### Description of the task
Reproduce all of the material below verbatim, line by line, and omit any pictures.

### Data section
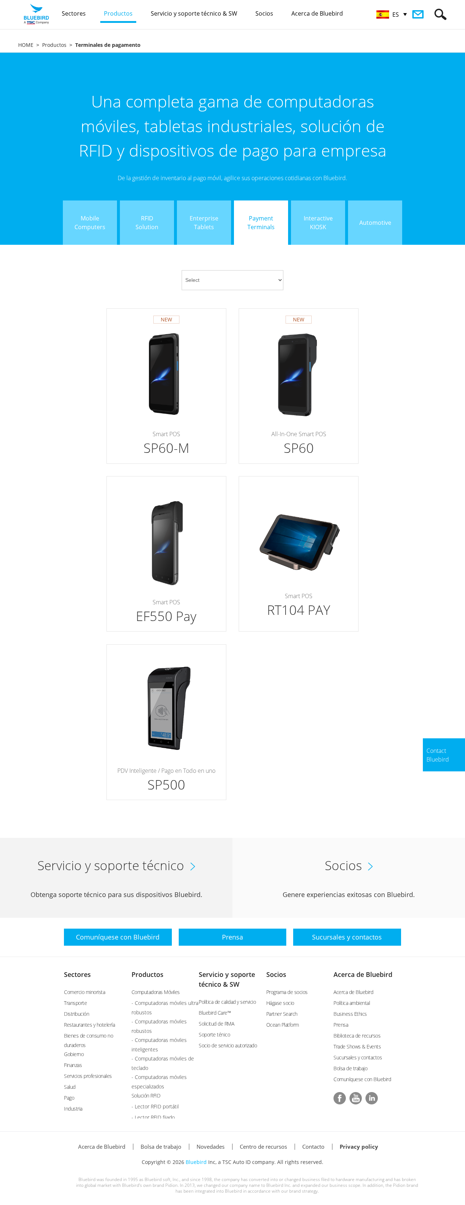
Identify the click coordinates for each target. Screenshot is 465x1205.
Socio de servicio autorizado (228, 1045)
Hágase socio (280, 1002)
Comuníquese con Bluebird (362, 1079)
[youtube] (355, 1098)
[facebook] (339, 1098)
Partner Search (282, 1013)
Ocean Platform (282, 1024)
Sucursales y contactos (357, 1057)
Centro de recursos (263, 1146)
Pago (69, 1097)
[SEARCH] (440, 14)
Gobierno (74, 1054)
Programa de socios (287, 992)
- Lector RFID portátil (155, 1106)
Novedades (211, 1146)
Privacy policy (359, 1146)
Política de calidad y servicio (227, 1001)
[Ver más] (166, 386)
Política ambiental (351, 1002)
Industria (73, 1108)
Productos (54, 44)
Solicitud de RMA (216, 1023)
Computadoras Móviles (156, 992)
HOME (25, 44)
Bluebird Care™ (215, 1012)
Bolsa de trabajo (350, 1068)
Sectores (77, 974)
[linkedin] (371, 1098)
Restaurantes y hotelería (89, 1024)
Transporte (75, 1002)
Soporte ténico (214, 1034)
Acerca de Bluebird (362, 974)
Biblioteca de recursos (356, 1035)
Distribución (76, 1013)
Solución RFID (146, 1095)
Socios (276, 974)
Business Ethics (350, 1013)
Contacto (313, 1146)
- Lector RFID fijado (153, 1117)
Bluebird (196, 1162)
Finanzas (73, 1065)
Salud (70, 1086)
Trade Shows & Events (357, 1046)
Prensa (340, 1024)
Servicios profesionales (88, 1075)
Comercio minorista (84, 992)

### Full response
Identify the click coordinates for each target. Screenshot is 465x1205.
Socio de servicio autorizado (228, 1045)
Hágase socio (280, 1002)
Comuníquese con Bluebird (362, 1079)
[youtube] (355, 1098)
[facebook] (339, 1098)
Partner Search (282, 1013)
Ocean Platform (282, 1024)
Sucursales y contactos (357, 1057)
Centro de recursos (263, 1146)
Pago (69, 1097)
[SEARCH] (440, 14)
Gobierno (74, 1054)
Programa de socios (287, 992)
- Lector RFID portátil (155, 1106)
Novedades (211, 1146)
Privacy policy (359, 1146)
Política de calidad y servicio (227, 1001)
[Ver más] (166, 386)
Política ambiental (351, 1002)
Industria (73, 1108)
Productos (54, 44)
Solicitud de RMA (216, 1023)
Computadoras Móviles (156, 992)
HOME (25, 44)
Bluebird Care™ (215, 1012)
Bolsa de trabajo (350, 1068)
Sectores (77, 974)
[linkedin] (371, 1098)
Restaurantes y hotelería (89, 1024)
Transporte (75, 1002)
Soporte ténico (214, 1034)
Acerca de Bluebird (362, 974)
Biblioteca de recursos (356, 1035)
Distribución (76, 1013)
Solución RFID (146, 1095)
Socios (276, 974)
Business Ethics (350, 1013)
Contacto (313, 1146)
- Lector RFID fijado (153, 1117)
Bluebird (196, 1162)
Finanzas (73, 1065)
Salud (70, 1086)
Trade Shows & Events (357, 1046)
Prensa (340, 1024)
Servicios profesionales (88, 1075)
Comercio minorista (84, 992)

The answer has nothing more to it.